> **Goal**:
Print each of the following items verbatim, reproducing every line without alteration.

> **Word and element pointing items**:
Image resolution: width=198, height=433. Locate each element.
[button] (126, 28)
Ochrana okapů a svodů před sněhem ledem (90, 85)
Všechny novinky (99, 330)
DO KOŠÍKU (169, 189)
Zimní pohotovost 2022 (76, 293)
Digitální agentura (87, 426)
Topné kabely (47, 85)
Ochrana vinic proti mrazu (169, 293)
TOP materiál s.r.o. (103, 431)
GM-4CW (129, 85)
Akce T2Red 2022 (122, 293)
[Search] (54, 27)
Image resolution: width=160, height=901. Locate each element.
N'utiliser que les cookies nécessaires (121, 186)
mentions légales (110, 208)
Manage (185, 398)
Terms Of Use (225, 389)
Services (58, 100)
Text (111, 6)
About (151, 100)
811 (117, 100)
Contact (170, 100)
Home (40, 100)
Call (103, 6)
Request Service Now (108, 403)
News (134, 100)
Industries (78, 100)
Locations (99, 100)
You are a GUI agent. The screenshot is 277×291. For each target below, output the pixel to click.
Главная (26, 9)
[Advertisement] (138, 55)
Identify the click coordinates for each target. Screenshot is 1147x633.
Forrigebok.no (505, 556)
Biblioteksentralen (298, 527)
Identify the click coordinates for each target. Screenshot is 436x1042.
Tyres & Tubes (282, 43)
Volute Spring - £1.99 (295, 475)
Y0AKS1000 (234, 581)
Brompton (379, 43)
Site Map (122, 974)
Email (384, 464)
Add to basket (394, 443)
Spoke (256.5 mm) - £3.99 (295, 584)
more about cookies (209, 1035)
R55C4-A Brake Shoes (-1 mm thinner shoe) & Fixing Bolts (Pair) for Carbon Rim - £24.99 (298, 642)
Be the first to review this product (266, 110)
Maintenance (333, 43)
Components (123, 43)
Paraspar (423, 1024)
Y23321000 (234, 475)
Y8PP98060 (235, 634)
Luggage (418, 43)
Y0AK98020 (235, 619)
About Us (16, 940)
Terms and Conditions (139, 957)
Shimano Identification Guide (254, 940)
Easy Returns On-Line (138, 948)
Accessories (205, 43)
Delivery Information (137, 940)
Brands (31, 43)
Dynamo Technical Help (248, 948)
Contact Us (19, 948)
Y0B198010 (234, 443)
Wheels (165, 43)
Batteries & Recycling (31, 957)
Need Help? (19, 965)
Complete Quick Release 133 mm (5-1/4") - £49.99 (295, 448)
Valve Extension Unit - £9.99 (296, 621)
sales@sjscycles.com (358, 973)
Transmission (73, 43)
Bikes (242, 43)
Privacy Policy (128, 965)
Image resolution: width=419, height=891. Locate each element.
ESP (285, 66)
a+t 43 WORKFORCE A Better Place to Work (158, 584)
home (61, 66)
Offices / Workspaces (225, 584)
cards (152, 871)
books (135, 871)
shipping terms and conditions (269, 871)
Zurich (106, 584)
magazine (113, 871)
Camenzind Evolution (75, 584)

> **Response to this exercise**:
Image resolution: width=198, height=433. Locate each element.
[button] (126, 28)
Ochrana okapů a svodů před sněhem ledem (90, 85)
Všechny novinky (99, 330)
DO KOŠÍKU (169, 189)
Zimní pohotovost 2022 (76, 293)
Digitální agentura (87, 426)
Topné kabely (47, 85)
Ochrana vinic proti mrazu (169, 293)
TOP materiál s.r.o. (103, 431)
GM-4CW (129, 85)
Akce T2Red 2022 (122, 293)
[Search] (54, 27)
Image resolution: width=160, height=901. Locate each element.
N'utiliser que les cookies nécessaires (121, 186)
mentions légales (110, 208)
Manage (185, 398)
Terms Of Use (225, 389)
Services (58, 100)
Text (111, 6)
About (151, 100)
811 (117, 100)
Contact (170, 100)
Home (40, 100)
Call (103, 6)
Request Service Now (108, 403)
News (134, 100)
Industries (78, 100)
Locations (99, 100)
You are a GUI agent. The screenshot is 277×291. For each target below, output the pixel to click.
Главная (26, 9)
[Advertisement] (138, 55)
Identify the click coordinates for each target. Screenshot is 1147x633.
Forrigebok.no (505, 556)
Biblioteksentralen (298, 527)
Identify the click coordinates for each target. Screenshot is 436x1042.
Tyres & Tubes (282, 43)
Volute Spring - £1.99 (295, 475)
Y0AKS1000 (234, 581)
Brompton (379, 43)
Site Map (122, 974)
Email (384, 464)
Add to basket (394, 443)
Spoke (256.5 mm) - £3.99 (295, 584)
more about cookies (209, 1035)
R55C4-A Brake Shoes (-1 mm thinner shoe) & Fixing Bolts (Pair) for Carbon Rim - £24.99 (298, 642)
Be the first to review this product (266, 110)
Maintenance (333, 43)
Components (123, 43)
Paraspar (423, 1024)
Y23321000 (234, 475)
Y8PP98060 (235, 634)
Luggage (418, 43)
Y0AK98020 (235, 619)
About Us (16, 940)
Terms and Conditions (139, 957)
Shimano Identification Guide (254, 940)
Easy Returns On-Line (138, 948)
Accessories (205, 43)
Delivery Information (137, 940)
Brands (31, 43)
Dynamo Technical Help (248, 948)
Contact Us (19, 948)
Y0B198010 (234, 443)
Wheels (165, 43)
Batteries & Recycling (31, 957)
Need Help? (19, 965)
Complete Quick Release 133 mm (5-1/4") - £49.99 (295, 448)
Valve Extension Unit - £9.99 (296, 621)
sales@sjscycles.com (358, 973)
Transmission (73, 43)
Bikes (242, 43)
Privacy Policy (128, 965)
Image resolution: width=419, height=891. Locate each element.
ESP (285, 66)
a+t 43 WORKFORCE A Better Place to Work (158, 584)
home (61, 66)
Offices / Workspaces (225, 584)
cards (152, 871)
books (135, 871)
shipping terms and conditions (269, 871)
Zurich (106, 584)
magazine (113, 871)
Camenzind Evolution (75, 584)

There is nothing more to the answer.